The Research Of The Information Security Risk Assessment Technology Based On Immunity

Information security risk assessment is one important part of the complete security engineering architecture for information system. It has been the focus of the research in information security field worldwide. Up to now, a series of information security risk assessment standards have been made at home and abroad. Although there are some research results in the relative academic world.,the research in this field is still immature. And problems like recognition of unknown threat still exist.Foreign risk assessment tools available can't be directly used in China, for they are used for different objects and based on different standards. Based on information security risk assessment specification approved recently, this paper presents a new model for information security risk assessment.
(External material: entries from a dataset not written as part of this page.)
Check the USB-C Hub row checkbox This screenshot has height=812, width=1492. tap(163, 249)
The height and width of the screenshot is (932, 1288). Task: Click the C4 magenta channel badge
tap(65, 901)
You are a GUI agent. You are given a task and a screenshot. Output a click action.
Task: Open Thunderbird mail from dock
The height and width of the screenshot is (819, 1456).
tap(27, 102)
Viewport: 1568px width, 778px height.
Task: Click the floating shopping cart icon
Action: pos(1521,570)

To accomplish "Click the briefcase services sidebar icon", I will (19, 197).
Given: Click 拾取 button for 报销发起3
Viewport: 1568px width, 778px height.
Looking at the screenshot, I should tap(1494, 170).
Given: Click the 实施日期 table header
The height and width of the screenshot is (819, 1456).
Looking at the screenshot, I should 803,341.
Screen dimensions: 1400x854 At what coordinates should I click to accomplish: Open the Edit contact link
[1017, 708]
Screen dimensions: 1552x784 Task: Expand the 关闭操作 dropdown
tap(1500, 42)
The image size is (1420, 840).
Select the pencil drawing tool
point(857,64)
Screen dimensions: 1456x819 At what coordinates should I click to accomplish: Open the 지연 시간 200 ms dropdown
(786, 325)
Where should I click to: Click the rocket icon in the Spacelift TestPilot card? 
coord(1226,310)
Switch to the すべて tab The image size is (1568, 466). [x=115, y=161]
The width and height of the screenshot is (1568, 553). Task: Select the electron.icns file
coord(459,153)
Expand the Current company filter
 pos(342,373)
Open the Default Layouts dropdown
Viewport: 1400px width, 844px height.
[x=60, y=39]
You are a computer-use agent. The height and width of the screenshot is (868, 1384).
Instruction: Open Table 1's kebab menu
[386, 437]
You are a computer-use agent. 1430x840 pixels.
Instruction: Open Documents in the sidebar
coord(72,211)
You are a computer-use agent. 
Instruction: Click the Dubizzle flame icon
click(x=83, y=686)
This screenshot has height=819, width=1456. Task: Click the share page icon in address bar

Firstly, this paper studies several typical risk assessment standards and methods, analyzes and compares the characteristics of a series of classical models. Secondly, this paper gives the representation method of self body, non-self body, antigen and antibody in four different shape-spaces, including network intrusion detection, virus detection, Trojan detection and identification. After that, a mechanism of threat recognition based on immunity is presented. Thirdly, this paper designs an information security risk assessment model based on immunity, which is called IBISRA (Immunity based Information Security Risk Assessment).After that, paper gives an example to describe the procedure of risk assessment for information system with IBISRA. Finally, paper illustrates the implementation of crucial technologies used in this model. And the results of simulative experiment on network intrusion diction and virus detection show the efficiency and performance of two important components.Based on the information security risk assessment specification, dynamic risk assessment mechanism is introduced in IBISRA to evaluate the current security risk of information system. And for the complexity of information system, IBISRA uses hierarchical analytical model, and combines the quantitative analysis and qualitative analysis. IBISRA can evaluate the risk of object system from different layers. The results of experiment indicate that risk assessment system's recognition ability of new threats can be improved by using immunological mechanisms.